The FSA might be able to push the matter more effectively when it comes into effect in 2004. Standards of competence will then come under its control, and there are probably lessons it can learn from the investment sector.
FSA spokeswoman Jackie Blyth says: "Our current examinations review is very much focused on investment business. Obviously, there will be standards we will require of general insurers but, at this stage, it is very difficult for us to say what those will be."
However, there may not be the same regulatory requirements for those carrying out simpler tasks compared to those dealing with complex policies, so the qualifications level will be different.
Blyth adds: "For example, in buying a warranty or annual car insurance, what sort of risk do consumers face compared with someone buying a pension for their retirement?
"We have to ensure we are balanced in our regulatory approach. We do not want to put on unnecessary regulation when it is not actually required."
Whatever the FSA decides to do the implementation of an appropriate competence and training regime for financial services can only be welcomed.
What's on offer
The CII has a pyramid exam structure, starting with the foundation insurance test (FIT) in general insurance, involving a maximum of 40 hours' study. CII marketing director Steve Wellard says: "Most people who work in the business probably would not have to study to that level to pass the FIT. It is ideal for people new to the industry, as induction for school leavers, or those seeking a basic portable benchmark."
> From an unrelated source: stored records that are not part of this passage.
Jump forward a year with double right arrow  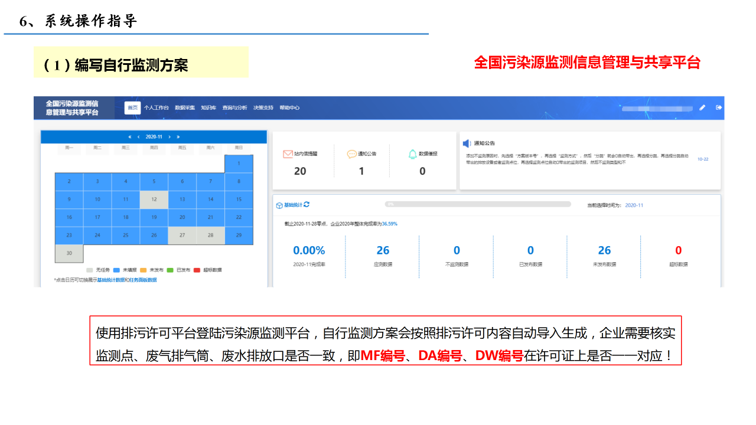click(178, 137)
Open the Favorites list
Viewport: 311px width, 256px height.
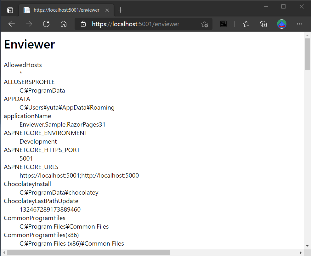point(246,24)
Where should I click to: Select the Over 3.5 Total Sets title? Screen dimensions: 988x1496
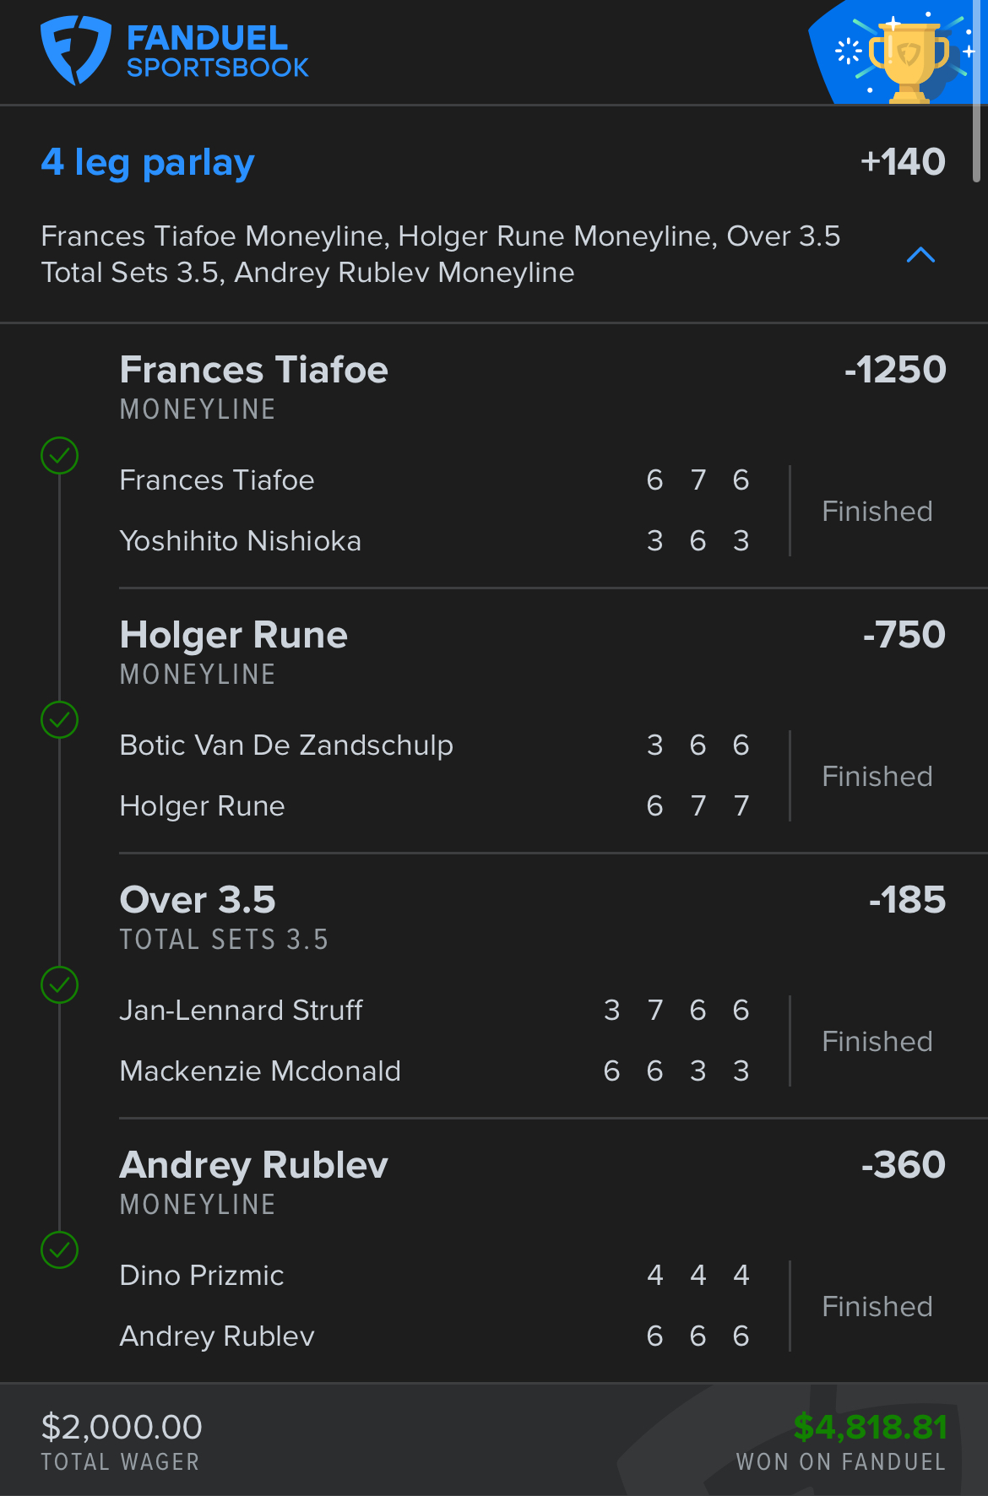(x=198, y=901)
The next step, the Insurance Foundation Certificate (IFC), comprises two papers and is broader in depth. It is accredited by the Qualifications Curriculum Authority (QCA) - a national body - at Level 3, equivalent to an A-level.
Wellard explains: "We try where possible to link in our qualifications within the national framework, such as GCSEs and A-Levels, so we can benchmark them. A key objective is portability, so that you can go anywhere else in the world and be recognised for your qualifications."
The CII's emphasis on lifelong learning is underlined by the fact that, for chartered titles, continuing professional development is compulsory. This includes recently qualified associates, fellows and those studying the Certificate of Insurance Practice (CIP) who want to become designated as MSTI - Members of the Society of Technicians in Insurance.
For claims staff, the Chartered Institute of Loss Adjusters CILA is offering qualifications to a wider audience through the Society of Claims Technicians (SCT) - a qualification for claims handlers working at desktop level on higher-volume, lower-value claims. This is a three-part exam and, significantly, the final part is dedicated to interpersonal skills, underlining the growing regulatory need for competency. Having passed, they become an associate, then after two years a fellow, and that qualifies them to take the CILA exams.
Another major educational provider is the Institute of Financial Services (IFS), which includes the Chartered Institute of Bankers. Its certificate subjects such as mortgages and financial services, which used to be written papers and sat quarterly, are now on line.
However, its equivalent of the CII's FPC, the Certificate for Financial Advisers has virtually the same content. Such duplication between two examining bodies seems pointless.
The IFS also works with the UMIST for its diplomas and degrees. One of its higher qualifications is a master's degree in e-commerce.
Vocational qualifications, provided by the Financial Services National Training Organisation (FSNTO), are also growing in importance.